Ecotone effect on assemblage-level tip-based metrics
While we expected higher diet transition rates, lower stasis time, and
shorter transition times in ecotone than core assemblages, we found
that, relative to core species, ecotone species presented 1) fewer
transitions in diet over their evolutionary history, 2) quicker
transition periods, and 3) slightly longer retention of the current
diet.
The existence of patches of favorable habitat can prevent evolution at
ecotone zones. Patches of favorable, high-quality habitat can be
ephemeral and sparsely distributed along ecotones, but can sustain large
population sizes with individuals presenting little or no shifts in
ecological, morphological and behavioral characters over time (Eckert et
al. 2008; Sexton et al. 2009). These processes result in few transitions
from ancestral diet because the retention of an optimal feeding strategy
enables species persistence in ecotone zones. This strategy could be a
generalist diet that generally evolves as an option to explore resources
from different habitats (Price et al. 2012). Also, patches of favorable
habitat along ecotones can provide the stability needed to maintain the
current diet since long time ago, perhaps since late Miocene or early
Pliocene when major sigmodontine tribes diversified (Leite et al. 2014;
Steppan and Schenk 2017) and within-clade morphological disparity
increased (Maestri et al. 2017).
Shorter stasis time at ecotone assemblages indicates that trait
evolution occurred at more regular periods of time along the
evolutionary history of ecotone species. Speciation along regular
periods prevent the accumulation of time between transition events, and
can be produced by regular cycles of environment change which are first
noticed by ecotone species (de Vivo and Carmignotto 2004; Karanth et al.

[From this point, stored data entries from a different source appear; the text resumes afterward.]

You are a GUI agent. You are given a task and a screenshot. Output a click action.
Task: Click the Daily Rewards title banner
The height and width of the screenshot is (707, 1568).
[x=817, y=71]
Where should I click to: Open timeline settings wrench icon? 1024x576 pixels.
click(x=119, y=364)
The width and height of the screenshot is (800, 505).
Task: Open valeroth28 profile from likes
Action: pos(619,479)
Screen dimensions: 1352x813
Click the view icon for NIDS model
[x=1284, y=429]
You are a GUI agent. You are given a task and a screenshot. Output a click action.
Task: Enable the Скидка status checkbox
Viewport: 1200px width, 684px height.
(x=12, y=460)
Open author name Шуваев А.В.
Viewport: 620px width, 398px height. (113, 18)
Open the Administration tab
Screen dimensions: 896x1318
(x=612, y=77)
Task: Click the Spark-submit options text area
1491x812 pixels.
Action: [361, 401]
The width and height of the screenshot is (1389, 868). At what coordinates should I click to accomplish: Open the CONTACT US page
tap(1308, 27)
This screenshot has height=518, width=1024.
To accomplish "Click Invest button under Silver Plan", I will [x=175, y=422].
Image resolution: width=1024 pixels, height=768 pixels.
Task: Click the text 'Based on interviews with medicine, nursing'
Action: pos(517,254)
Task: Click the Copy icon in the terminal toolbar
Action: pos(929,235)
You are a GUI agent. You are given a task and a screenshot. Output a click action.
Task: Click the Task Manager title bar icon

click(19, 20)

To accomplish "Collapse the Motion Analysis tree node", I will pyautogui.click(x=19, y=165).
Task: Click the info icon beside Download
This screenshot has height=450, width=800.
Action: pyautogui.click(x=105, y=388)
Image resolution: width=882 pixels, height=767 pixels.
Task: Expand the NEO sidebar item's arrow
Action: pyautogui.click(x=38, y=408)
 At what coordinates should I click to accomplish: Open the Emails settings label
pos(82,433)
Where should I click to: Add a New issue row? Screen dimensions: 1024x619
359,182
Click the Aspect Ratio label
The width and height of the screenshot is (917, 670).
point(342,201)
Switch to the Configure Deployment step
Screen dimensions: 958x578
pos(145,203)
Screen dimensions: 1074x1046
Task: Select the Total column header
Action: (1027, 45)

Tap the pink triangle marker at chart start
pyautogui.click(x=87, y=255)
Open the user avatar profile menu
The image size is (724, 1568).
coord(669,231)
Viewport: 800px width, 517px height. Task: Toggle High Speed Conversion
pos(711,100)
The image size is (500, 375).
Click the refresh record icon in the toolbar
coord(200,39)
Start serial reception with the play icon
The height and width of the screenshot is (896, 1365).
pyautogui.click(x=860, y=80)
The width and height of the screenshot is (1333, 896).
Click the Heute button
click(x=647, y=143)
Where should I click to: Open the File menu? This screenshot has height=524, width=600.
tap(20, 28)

2006; Donoghue and Edwards 2014). As ecotones buffer environmental
changes, there may be thousands of years of lag between the beginning of
environmental changes and modifications of species traits. Although the
difference we found here seems to be subtle (Figs. 2-4), it represents
thousands of years of lag that may have profound influence on species
persistence and trait evolution.
We found a stasis time of around 2.5 ma for both core and ecotone
species. It is a long time period under little to no trait evolution
relative to the ~10 ma of sigmodontine presence in the
Neotropics. Although we do not know the exact geological period in which
diet stasis occurred, cooling periods such as the one embracing late
Miocene and early Pliocene (Amidon et al. 2017) may well have
facilitated diet retention over large time periods. Cooling periods
through the Cenozoic are related to speciation slowdowns across major
tetrapod clades, likely due to the influence of temperature on the
environment’s carrying capacity (Condamine et al. 2019).